The Crash Bandicoot Files: How Willy the Wombat Sparked Marsupial Mania

2 out of 5

Appreciably and handsomely compiled, but ultimately disappointing and – nail in the coffin – misleading.

Willy the Wombat is what would evolve into Crash Bandicoot, Naughty Dog’s first real identity-defining hit.  This hardcover, a reproduction of the ‘developer’s bible’ for the game, is definitely cool from a process perspective, for those of us who like seeing how things are stitched together behind the scenes, but it’s also woefully incomplete, and in no way looks into “How Willy the Wombat Sparked Marsupial Mania” as per the subtitle, unless it’s completely on the reader to jump from blank pages to what Crash came to be.  If anything, it does the opposite, as the state of the game that’s preserved here is much, much closer to a Mario clone than the more attitude-d, original, jump-n-bop Bandicoot we got.  This is even somewhat attested to in the foreword by Naughty Doggers Andy Gavin and Jason Rubin, admitting that “the level layouts and game play mechanics documented in this volume were almost always drawn after the creation process settled down to playable levels (and is) … certainly not indicative of the entire process.”

Which, as you flip through these frankly lacking pages, makes one question: Why?  Why was this compiled?  That’s not to say there isn’t some cool stuff in here, but it’s really limited, and there are rather humorously several “faithfully reproduced” blank pages (e.g. the “Sound” pages).  We get some character bios, and pages and pages of level sketches, but by far the most gamer bibley stuff here are the character mechanics which are hatched out, which are, again, from the Willy the Wombat stage of things.  And that’s cool, because we get to see what we progressed from!  …But it would have been cooler to maybe append in pages from when this evolved into Crash, otherwise this is taking the documenting-for-posterity thing very literally, and asking Crash fans to dole out cash for something that reads like leftovers.

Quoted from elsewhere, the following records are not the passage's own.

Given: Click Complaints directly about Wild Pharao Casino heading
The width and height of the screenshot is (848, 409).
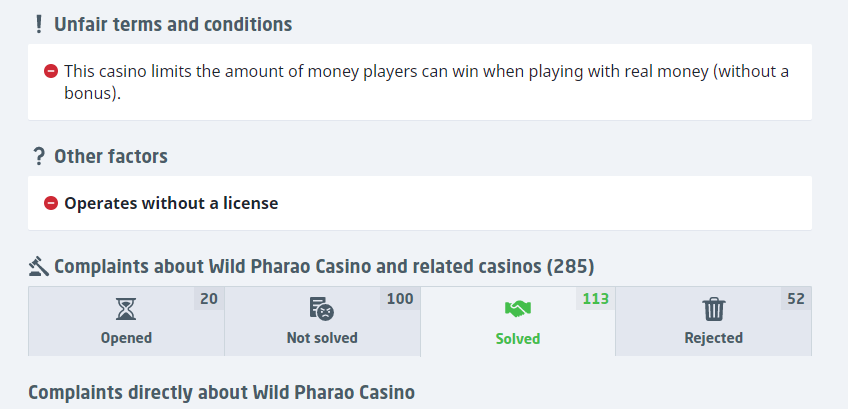Looking at the screenshot, I should (x=221, y=392).
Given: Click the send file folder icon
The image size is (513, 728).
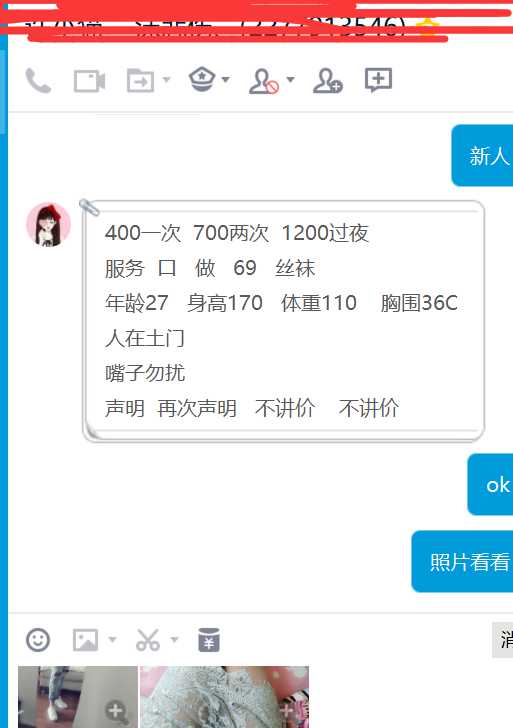Looking at the screenshot, I should point(141,80).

Dark Horse did an excellent job with the book, of course: it’s over-sized, handsome, and these 20+ year old pages are clean as heck in their scans.  If you’re expecting what I described above, then perhaps you’ll be more satisfied with the final output.  But I feel like the book’s marketing pitches it as something it’s not, which definitely affected my appreciation of what there is.  Add to that a lack of provided context (i.e. where things went from here; we’re reading about Willy the Wombat and not Crash Bandicoot) and some definite gaps regarding what the Naughty Dog team chose to retain, and… yeah, it’s hard to justify that $30 price tag.